そのような状況の中、新体制のもとでは、新たに2つの新機軸が打ち出された。創業以来築き上げてきた内航フィーダー輸送を核とする「海上コンテナ輸送」を基本方針としながら、新たに「動脈物流におけるモーダルシフト」と「環境に対応した静脈物流(リサイクル物流)」の取り組みを掲げ、3つの事業を柱として確立することを目指していくこととなる。
2004
阪神、京浜など国内ハブ港における国際競争力育成を目指した「スーパー中枢港湾プロジェクト」が国土交通省を中心に進められ、内航フィーダー振興策が相次いで実施されることになった。こ の動きをいち早く察知した井本商運は、競争力のある大型コンテナ船を開発し、運航船隊の拡大を推進した。コンテナ船の大型化の第一弾としては、初の749GTコンテナ船「つるかぶと」(240TEU)を建造する。当時それまで最大船型であった「つるみ」(499GT・140TEU)の積載能力を100TEUも上回る規模であった。これを皮切りに翌年以降も大型船の建造ラッシュとなった。
2010
海上コンテナと内航コンテナ船による国内貨物の輸送サービスの名称を「海コン便」と定め、モーダルシフトによる海上輸送への働きかけを積極的に実施していく。この「海コン便」という名称は「宅急便」や「ユニック車」のように、個社の商標でありながら、一般名称としても広く使用されることを期待して名付けられた。
2011
3月11日に発生した東日本大震災。震災によりダメージを受けたのは海運業界も例外ではなかった。
東北各港の機能が軒並みストップし、船舶の寄港が出来ない状況となった。こうした中、井本商運は被災地支援の観点から「各港再開の第一船は井本商運が入れる」との方針を掲げ、1ヶ月後の4月23日には八戸港への寄港を再開し、これを皮切りに6月1日には仙台港、6月28日には小名浜港、7月17日には釜石港、12月17日には相馬港への寄港を再開していった。

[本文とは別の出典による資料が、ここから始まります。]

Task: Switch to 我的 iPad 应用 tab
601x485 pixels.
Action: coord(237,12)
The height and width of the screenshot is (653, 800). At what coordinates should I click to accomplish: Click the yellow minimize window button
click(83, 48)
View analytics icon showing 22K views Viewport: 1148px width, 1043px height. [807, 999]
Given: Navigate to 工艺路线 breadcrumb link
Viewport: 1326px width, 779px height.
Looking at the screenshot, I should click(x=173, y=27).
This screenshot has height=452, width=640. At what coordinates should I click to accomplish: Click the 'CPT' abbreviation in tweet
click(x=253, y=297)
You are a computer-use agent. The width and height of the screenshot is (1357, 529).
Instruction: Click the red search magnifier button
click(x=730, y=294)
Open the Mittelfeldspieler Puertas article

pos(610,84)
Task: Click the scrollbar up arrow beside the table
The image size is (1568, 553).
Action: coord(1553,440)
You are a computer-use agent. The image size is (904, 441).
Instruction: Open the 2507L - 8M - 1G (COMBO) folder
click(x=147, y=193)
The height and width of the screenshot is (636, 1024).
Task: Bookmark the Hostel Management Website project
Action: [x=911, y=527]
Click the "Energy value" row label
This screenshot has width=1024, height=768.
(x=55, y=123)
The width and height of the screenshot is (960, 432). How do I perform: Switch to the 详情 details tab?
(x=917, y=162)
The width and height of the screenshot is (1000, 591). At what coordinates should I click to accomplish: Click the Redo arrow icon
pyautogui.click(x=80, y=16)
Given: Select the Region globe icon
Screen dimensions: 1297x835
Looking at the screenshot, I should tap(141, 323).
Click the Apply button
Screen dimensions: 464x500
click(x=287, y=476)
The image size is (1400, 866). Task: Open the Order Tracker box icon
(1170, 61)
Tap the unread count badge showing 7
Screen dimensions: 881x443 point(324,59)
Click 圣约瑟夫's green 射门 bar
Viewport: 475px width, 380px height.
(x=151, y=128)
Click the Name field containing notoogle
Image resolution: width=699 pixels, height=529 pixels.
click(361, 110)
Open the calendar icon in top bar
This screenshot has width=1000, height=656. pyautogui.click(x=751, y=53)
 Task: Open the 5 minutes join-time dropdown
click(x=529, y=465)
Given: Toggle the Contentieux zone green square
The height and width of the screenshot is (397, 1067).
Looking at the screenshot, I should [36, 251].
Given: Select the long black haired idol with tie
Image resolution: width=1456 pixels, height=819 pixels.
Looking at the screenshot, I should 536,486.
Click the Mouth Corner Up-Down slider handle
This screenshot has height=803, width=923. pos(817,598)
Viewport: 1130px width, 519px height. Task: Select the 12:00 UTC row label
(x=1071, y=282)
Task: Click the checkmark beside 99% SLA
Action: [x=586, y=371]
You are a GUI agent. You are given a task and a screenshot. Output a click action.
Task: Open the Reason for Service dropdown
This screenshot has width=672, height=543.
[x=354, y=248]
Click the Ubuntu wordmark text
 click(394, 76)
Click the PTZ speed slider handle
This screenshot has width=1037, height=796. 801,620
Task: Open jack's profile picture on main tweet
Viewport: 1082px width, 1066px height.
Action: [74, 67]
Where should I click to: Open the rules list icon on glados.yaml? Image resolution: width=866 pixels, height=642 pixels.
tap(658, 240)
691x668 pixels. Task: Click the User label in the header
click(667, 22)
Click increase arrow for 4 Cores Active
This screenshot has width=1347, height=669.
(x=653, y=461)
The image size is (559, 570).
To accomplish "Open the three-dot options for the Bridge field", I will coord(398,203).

こうした中、9月に台風12号により紀伊半島において多大な被害が発生。災害廃棄物の処理問題が発生したことにより、海上コンテナによる初の災害廃棄物輸送をおこなう。
2012
放射能風評問題で遅れていた東北の海上コンテナによる災害廃棄物輸送は、2012年9月に仙台港~門司港で実現。13年3月まで7ヶ月にわたって、合計2,863本のコンテナで約22,500トンを海上輸送した。さらに、13年には、宮古港~大阪港を輸送し、同年1月から9月までの9ヶ月間で、合計1,643本のコンテナで、約15,200トンを海上輸送することとなった。
2001年から2011年までの10年間に
13隻を連続建造
船名 | 総トン数 (GT) |
重量トン数 (GW) |
最大積載 (TEU) |
就航年月日 |
---|---|---|---|---|
1つるみ | 499 | 1360 | 140 | 2001 年 10 月 |
2つるかぶと | 749 | 1830 | 239 | 2004 年 01 月 |
3神若 | 749 | 1801 | 239 | 2005 年 03 月 |
4ひょうご | 749 | 1830 | 251 | 2005 年 12 月 |
5いくた | 749 | 1830 | 251 | 2006 年 06 月 |
6こうよう | 499 | 1438 | 140 | 2006 年 09 月 |
7あしや | 749 | 1820 | 251 | 2006 年 10 月 |
8ひよどり | 749 | 1830 | 251 | 2007 年 02 月 |
9てんま | 749 | 1438 | 140 | 2007 年 04 月 |
10まいこ | 749 | 1820 | 251 | 2008 年 03 月 |
11まや | 749 | 1680 | 228 | 2008 年 11 月 |
12公龍丸 | 749 | 2000 | 189 | 2011 年 04 月 |
13だいこく | 749 | 2000 | 189 | 2011 年 10 月 |
3rd Stage
真のコンテナ革命への
あくなき挑戦
井本商運の歴史は、「無」から「有」を創り出してきた挑戦の歴史であった。「内航フィーダー」という言葉さえなかった1970年代初め、1本の海上ルートからのスタートは苦難の連続であった。数多の試練を経験しながらも、井本商運は「内航フィーダー輸送のパイオニア」としての地位を確立し、さらには、世界標準となったISO規格海上コンテナを国内流通に投入し、内航コンテナ船と内航コンテナ船による国内貨物輸送サービス「海コン便」の普及を目指していくことになる。創業当時は、わずか480TEUだった年間輸送量を2012年には35万TEUまで拡大させた。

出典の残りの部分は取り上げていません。